[start SUPPLIED RECORDS]

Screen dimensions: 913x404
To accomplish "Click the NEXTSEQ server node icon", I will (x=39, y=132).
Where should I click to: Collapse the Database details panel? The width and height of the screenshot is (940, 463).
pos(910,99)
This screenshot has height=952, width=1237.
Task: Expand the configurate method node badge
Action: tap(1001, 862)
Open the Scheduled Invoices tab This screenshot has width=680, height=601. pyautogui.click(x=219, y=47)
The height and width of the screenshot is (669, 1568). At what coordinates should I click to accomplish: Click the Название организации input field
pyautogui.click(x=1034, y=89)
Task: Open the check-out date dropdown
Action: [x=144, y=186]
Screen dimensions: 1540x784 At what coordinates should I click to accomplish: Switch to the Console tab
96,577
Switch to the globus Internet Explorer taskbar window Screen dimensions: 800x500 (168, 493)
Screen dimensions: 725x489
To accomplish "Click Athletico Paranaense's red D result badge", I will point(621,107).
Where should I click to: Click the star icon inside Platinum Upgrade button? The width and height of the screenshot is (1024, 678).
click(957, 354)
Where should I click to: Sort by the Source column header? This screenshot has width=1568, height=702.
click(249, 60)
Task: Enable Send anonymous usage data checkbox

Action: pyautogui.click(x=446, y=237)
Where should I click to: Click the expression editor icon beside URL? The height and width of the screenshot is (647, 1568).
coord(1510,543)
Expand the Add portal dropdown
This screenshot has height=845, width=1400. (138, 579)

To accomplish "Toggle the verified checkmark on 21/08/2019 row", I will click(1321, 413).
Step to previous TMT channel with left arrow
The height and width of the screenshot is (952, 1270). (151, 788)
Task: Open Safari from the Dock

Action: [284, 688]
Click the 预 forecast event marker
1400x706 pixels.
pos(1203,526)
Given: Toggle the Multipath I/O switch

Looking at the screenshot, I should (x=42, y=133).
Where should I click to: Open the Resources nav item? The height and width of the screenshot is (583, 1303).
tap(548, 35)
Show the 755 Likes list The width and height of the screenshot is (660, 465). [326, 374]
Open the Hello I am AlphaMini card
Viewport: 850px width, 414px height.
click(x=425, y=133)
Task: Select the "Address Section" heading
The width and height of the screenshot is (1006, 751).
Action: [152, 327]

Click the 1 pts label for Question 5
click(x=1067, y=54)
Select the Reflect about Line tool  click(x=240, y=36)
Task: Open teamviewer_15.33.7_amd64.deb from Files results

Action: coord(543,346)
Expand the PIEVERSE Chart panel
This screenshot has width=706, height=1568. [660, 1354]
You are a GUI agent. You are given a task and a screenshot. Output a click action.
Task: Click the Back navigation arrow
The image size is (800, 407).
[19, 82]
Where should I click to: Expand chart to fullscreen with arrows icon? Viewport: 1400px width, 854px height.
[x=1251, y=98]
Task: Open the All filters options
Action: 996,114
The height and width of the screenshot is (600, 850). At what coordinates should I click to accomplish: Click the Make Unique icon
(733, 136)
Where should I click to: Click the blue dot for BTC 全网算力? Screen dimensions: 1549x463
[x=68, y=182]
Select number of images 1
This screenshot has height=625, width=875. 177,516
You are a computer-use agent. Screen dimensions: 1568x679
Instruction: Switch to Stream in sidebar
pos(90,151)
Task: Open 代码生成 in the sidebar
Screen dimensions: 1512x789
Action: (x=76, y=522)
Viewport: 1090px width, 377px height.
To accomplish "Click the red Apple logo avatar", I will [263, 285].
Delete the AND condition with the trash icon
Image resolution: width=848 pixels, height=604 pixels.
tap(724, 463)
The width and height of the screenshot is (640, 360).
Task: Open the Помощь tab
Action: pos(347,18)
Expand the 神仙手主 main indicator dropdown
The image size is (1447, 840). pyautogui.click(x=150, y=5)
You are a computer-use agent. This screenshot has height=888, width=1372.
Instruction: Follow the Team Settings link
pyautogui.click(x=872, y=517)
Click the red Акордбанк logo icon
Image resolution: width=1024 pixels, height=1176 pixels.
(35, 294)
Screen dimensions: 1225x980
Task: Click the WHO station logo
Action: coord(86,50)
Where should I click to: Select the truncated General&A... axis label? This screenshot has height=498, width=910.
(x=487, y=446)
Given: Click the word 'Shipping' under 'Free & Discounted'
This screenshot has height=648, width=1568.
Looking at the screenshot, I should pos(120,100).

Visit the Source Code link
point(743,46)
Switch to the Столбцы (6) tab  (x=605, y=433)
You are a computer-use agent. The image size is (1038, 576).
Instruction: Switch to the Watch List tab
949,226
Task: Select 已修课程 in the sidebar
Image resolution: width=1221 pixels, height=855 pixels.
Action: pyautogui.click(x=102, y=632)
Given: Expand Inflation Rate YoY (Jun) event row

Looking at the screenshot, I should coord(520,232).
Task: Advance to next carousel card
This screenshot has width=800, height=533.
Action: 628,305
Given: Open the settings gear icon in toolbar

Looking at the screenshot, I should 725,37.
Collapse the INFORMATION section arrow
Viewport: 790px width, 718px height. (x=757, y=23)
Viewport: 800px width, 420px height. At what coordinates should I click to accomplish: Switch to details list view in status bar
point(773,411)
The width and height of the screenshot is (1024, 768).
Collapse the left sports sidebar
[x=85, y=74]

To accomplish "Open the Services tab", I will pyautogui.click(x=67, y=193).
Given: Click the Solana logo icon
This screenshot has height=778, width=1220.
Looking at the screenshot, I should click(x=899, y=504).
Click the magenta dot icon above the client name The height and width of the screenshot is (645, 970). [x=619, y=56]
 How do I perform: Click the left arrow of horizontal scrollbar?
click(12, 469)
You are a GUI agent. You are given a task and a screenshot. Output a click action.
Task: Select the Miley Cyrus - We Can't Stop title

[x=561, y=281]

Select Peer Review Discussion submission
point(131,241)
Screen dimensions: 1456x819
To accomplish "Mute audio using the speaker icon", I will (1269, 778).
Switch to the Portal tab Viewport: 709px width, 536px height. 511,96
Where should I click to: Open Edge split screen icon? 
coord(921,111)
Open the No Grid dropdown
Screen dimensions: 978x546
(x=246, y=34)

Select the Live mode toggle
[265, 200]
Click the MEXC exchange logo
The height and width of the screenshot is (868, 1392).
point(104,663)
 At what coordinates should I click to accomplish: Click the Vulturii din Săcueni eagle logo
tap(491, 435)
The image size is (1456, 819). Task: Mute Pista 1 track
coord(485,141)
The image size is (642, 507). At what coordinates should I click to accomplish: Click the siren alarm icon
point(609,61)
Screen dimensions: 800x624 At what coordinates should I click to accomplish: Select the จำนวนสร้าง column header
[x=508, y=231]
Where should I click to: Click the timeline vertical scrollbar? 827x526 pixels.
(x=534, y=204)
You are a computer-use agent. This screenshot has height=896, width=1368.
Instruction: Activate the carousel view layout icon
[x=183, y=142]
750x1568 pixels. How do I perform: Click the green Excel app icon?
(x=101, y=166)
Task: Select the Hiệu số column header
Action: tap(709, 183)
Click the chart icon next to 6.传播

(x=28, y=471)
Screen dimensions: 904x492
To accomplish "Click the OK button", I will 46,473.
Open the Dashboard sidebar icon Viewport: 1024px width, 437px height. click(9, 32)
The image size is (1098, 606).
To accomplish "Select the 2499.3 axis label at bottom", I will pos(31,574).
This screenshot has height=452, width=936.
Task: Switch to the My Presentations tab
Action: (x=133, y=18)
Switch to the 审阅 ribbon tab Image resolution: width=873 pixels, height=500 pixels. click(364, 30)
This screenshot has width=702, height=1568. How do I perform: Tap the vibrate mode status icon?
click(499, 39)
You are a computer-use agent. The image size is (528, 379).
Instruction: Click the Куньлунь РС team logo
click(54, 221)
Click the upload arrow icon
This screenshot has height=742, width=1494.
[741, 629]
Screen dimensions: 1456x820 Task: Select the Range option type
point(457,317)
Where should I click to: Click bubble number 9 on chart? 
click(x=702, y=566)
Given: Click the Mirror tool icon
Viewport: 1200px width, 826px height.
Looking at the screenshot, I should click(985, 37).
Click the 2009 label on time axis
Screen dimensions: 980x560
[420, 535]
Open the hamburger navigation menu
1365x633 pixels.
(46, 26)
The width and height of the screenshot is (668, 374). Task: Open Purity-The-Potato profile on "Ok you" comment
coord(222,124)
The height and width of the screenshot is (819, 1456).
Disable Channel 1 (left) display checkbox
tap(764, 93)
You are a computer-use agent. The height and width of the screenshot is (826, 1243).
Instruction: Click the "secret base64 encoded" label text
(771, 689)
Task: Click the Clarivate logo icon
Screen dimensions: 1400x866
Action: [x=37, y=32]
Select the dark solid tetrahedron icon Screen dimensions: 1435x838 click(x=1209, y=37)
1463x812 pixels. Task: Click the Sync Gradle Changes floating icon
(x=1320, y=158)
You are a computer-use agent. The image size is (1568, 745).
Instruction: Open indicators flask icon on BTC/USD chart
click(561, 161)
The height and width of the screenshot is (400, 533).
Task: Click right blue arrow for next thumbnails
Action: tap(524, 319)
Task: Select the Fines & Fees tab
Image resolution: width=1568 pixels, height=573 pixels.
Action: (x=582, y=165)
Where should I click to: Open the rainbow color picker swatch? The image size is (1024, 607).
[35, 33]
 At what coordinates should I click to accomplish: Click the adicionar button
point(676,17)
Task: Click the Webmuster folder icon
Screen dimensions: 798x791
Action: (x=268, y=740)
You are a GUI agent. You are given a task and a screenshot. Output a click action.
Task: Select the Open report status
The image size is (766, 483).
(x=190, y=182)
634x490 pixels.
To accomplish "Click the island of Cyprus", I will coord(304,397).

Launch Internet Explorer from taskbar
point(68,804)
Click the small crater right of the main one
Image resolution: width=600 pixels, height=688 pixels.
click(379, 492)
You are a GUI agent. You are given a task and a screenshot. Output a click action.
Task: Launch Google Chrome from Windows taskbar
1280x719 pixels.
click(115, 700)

[end SUPPLIED RECORDS]

=== AIM OF THE TASK ===
Copy out the lines from the start of the lines through the line that contains "will (x=39, y=132).", including both ends, and give them exactly as they are.

=== THE SOLUTION ===
Screen dimensions: 913x404
To accomplish "Click the NEXTSEQ server node icon", I will (x=39, y=132).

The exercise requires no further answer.